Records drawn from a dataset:
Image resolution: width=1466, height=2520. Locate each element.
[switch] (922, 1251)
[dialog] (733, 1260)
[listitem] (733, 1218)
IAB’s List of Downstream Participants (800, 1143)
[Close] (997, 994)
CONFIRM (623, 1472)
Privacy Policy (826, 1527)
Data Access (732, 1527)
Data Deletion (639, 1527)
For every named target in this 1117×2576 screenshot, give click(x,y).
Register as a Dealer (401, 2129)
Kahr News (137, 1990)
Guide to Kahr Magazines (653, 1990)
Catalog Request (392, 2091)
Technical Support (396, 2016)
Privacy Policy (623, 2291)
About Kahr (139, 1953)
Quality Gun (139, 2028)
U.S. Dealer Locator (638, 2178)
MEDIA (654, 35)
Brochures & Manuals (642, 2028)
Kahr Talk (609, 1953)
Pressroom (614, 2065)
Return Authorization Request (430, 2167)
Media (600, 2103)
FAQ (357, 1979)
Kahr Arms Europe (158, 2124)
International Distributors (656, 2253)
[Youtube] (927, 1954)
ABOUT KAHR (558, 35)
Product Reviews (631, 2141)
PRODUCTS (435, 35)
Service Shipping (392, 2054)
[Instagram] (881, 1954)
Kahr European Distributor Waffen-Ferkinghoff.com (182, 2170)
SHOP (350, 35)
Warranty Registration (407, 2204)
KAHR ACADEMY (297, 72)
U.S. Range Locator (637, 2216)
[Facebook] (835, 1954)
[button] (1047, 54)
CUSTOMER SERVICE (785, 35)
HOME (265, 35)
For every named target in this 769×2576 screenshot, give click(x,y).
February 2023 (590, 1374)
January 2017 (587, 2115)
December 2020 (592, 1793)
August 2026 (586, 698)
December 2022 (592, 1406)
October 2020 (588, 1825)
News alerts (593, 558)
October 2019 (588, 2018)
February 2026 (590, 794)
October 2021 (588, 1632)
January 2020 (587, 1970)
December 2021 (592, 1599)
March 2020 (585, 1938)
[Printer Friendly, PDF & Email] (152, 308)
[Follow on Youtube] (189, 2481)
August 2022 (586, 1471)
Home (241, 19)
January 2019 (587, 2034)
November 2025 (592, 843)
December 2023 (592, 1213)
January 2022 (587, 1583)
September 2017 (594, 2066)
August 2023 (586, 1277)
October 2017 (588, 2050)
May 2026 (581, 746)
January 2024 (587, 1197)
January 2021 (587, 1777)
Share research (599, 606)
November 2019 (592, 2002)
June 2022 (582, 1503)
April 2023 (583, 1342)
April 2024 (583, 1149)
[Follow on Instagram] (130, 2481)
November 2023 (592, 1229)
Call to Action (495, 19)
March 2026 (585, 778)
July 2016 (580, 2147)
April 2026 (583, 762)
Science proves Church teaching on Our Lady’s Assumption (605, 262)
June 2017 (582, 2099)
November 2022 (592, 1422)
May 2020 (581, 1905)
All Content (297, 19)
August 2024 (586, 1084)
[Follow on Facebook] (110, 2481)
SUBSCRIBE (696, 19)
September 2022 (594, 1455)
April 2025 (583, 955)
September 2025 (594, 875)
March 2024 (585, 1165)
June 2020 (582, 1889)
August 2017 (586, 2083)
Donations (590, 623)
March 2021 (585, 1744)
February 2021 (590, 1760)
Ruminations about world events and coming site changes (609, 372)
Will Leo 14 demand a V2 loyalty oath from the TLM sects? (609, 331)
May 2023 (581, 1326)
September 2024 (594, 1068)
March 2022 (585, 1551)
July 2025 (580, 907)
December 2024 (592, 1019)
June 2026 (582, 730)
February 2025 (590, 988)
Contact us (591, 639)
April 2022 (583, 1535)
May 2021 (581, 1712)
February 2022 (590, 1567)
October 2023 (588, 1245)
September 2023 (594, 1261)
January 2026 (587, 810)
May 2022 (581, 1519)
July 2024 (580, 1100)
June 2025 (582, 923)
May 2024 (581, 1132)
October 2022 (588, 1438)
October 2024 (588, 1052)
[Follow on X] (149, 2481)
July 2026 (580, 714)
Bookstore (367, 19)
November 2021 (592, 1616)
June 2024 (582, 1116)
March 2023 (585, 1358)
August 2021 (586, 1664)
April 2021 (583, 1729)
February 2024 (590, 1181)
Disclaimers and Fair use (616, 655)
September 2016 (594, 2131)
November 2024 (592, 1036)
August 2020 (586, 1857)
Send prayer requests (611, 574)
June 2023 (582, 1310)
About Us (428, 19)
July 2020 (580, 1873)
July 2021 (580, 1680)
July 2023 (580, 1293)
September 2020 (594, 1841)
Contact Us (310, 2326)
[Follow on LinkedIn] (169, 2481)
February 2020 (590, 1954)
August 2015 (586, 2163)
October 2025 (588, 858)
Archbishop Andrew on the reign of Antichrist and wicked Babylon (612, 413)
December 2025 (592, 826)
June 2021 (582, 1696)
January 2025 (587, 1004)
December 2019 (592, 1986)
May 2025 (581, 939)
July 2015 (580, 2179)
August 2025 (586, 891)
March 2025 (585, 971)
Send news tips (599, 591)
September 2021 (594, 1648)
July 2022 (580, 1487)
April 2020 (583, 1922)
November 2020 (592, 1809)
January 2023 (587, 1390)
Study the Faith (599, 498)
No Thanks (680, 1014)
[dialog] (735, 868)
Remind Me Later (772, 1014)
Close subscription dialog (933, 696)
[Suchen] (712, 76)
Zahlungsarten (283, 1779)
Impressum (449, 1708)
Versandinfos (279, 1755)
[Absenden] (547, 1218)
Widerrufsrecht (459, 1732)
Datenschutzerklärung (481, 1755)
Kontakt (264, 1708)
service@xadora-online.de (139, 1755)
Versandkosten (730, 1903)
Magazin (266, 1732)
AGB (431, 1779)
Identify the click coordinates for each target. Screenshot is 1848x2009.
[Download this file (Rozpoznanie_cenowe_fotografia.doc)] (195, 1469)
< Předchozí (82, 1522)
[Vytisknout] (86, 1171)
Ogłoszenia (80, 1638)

* TO DO: Every entry above should be given again exactly as shown.

* RESULT:
Image resolution: width=1466, height=2520. Locate each element.
[switch] (922, 1251)
[dialog] (733, 1260)
[listitem] (733, 1218)
IAB’s List of Downstream Participants (800, 1143)
[Close] (997, 994)
CONFIRM (623, 1472)
Privacy Policy (826, 1527)
Data Access (732, 1527)
Data Deletion (639, 1527)
For every named target in this 1117×2576 screenshot, give click(x,y).
Register as a Dealer (401, 2129)
Kahr News (137, 1990)
Guide to Kahr Magazines (653, 1990)
Catalog Request (392, 2091)
Technical Support (396, 2016)
Privacy Policy (623, 2291)
About Kahr (139, 1953)
Quality Gun (139, 2028)
U.S. Dealer Locator (638, 2178)
MEDIA (654, 35)
Brochures & Manuals (642, 2028)
Kahr Talk (609, 1953)
Pressroom (614, 2065)
Return Authorization Request (430, 2167)
Media (600, 2103)
FAQ (357, 1979)
Kahr Arms Europe (158, 2124)
International Distributors (656, 2253)
[Youtube] (927, 1954)
ABOUT KAHR (558, 35)
Product Reviews (631, 2141)
PRODUCTS (435, 35)
Service Shipping (392, 2054)
[Instagram] (881, 1954)
Kahr European Distributor Waffen-Ferkinghoff.com (182, 2170)
SHOP (350, 35)
Warranty Registration (407, 2204)
KAHR ACADEMY (297, 72)
U.S. Range Locator (637, 2216)
[Facebook] (835, 1954)
[button] (1047, 54)
CUSTOMER SERVICE (785, 35)
HOME (265, 35)
For every named target in this 769×2576 screenshot, give click(x,y).
February 2023 (590, 1374)
January 2017 (587, 2115)
December 2020 (592, 1793)
August 2026 (586, 698)
December 2022 (592, 1406)
October 2020 (588, 1825)
News alerts (593, 558)
October 2019 (588, 2018)
February 2026 (590, 794)
October 2021 (588, 1632)
January 2020 (587, 1970)
December 2021 (592, 1599)
March 2020 (585, 1938)
[Printer Friendly, PDF & Email] (152, 308)
[Follow on Youtube] (189, 2481)
August 2022 (586, 1471)
Home (241, 19)
January 2019 (587, 2034)
November 2025 (592, 843)
December 2023 (592, 1213)
January 2022 (587, 1583)
September 2017 (594, 2066)
August 2023 (586, 1277)
October 2017 (588, 2050)
May 2026 (581, 746)
January 2024 (587, 1197)
January 2021 (587, 1777)
Share research (599, 606)
November 2019 (592, 2002)
June 2022 (582, 1503)
April 2023 (583, 1342)
April 2024 (583, 1149)
[Follow on Instagram] (130, 2481)
November 2023 (592, 1229)
Call to Action (495, 19)
March 2026 (585, 778)
July 2016 (580, 2147)
April 2026 (583, 762)
Science proves Church teaching on Our Lady’s Assumption (605, 262)
June 2017 (582, 2099)
November 2022 (592, 1422)
May 2020 (581, 1905)
All Content (297, 19)
August 2024 (586, 1084)
[Follow on Facebook] (110, 2481)
SUBSCRIBE (696, 19)
September 2022 (594, 1455)
April 2025 (583, 955)
September 2025 (594, 875)
March 2024 (585, 1165)
June 2020 (582, 1889)
August 2017 (586, 2083)
Donations (590, 623)
March 2021 (585, 1744)
February 2021 (590, 1760)
Ruminations about world events and coming site changes (609, 372)
Will Leo 14 demand a V2 loyalty oath from the TLM sects? (609, 331)
May 2023 (581, 1326)
September 2024 (594, 1068)
March 2022 (585, 1551)
July 2025 (580, 907)
December 2024 (592, 1019)
June 2026 (582, 730)
February 2025 (590, 988)
Contact us (591, 639)
April 2022 (583, 1535)
May 2021 (581, 1712)
February 2022 (590, 1567)
October 2023 (588, 1245)
September 2023 (594, 1261)
January 2026 (587, 810)
May 2022 (581, 1519)
July 2024 (580, 1100)
June 2025 (582, 923)
May 2024 (581, 1132)
October 2022 (588, 1438)
October 2024 (588, 1052)
[Follow on X] (149, 2481)
July 2026 (580, 714)
Bookstore (367, 19)
November 2021 (592, 1616)
June 2024 (582, 1116)
March 2023 (585, 1358)
August 2021 (586, 1664)
April 2021 (583, 1729)
February 2024 (590, 1181)
Disclaimers and Fair use (616, 655)
September 2016 (594, 2131)
November 2024 (592, 1036)
August 2020 (586, 1857)
Send prayer requests (611, 574)
June 2023 (582, 1310)
About Us (428, 19)
July 2020 (580, 1873)
July 2021 (580, 1680)
July 2023 (580, 1293)
September 2020 (594, 1841)
Contact Us (310, 2326)
[Follow on LinkedIn] (169, 2481)
February 2020 (590, 1954)
August 2015 (586, 2163)
October 2025 (588, 858)
Archbishop Andrew on the reign of Antichrist and wicked Babylon (612, 413)
December 2025 (592, 826)
June 2021 (582, 1696)
January 2025 (587, 1004)
December 2019 (592, 1986)
May 2025 (581, 939)
July 2015 (580, 2179)
August 2025 (586, 891)
March 2025 (585, 971)
Send news tips (599, 591)
September 2021 (594, 1648)
July 2022 (580, 1487)
April 2020 (583, 1922)
November 2020 (592, 1809)
January 2023 (587, 1390)
Study the Faith (599, 498)
No Thanks (680, 1014)
[dialog] (735, 868)
Remind Me Later (772, 1014)
Close subscription dialog (933, 696)
[Suchen] (712, 76)
Zahlungsarten (283, 1779)
Impressum (449, 1708)
Versandinfos (279, 1755)
[Absenden] (547, 1218)
Widerrufsrecht (459, 1732)
Datenschutzerklärung (481, 1755)
Kontakt (264, 1708)
service@xadora-online.de (139, 1755)
Versandkosten (730, 1903)
Magazin (266, 1732)
AGB (431, 1779)
Identify the click coordinates for each target. Screenshot is 1848x2009.
[Download this file (Rozpoznanie_cenowe_fotografia.doc)] (195, 1469)
< Předchozí (82, 1522)
[Vytisknout] (86, 1171)
Ogłoszenia (80, 1638)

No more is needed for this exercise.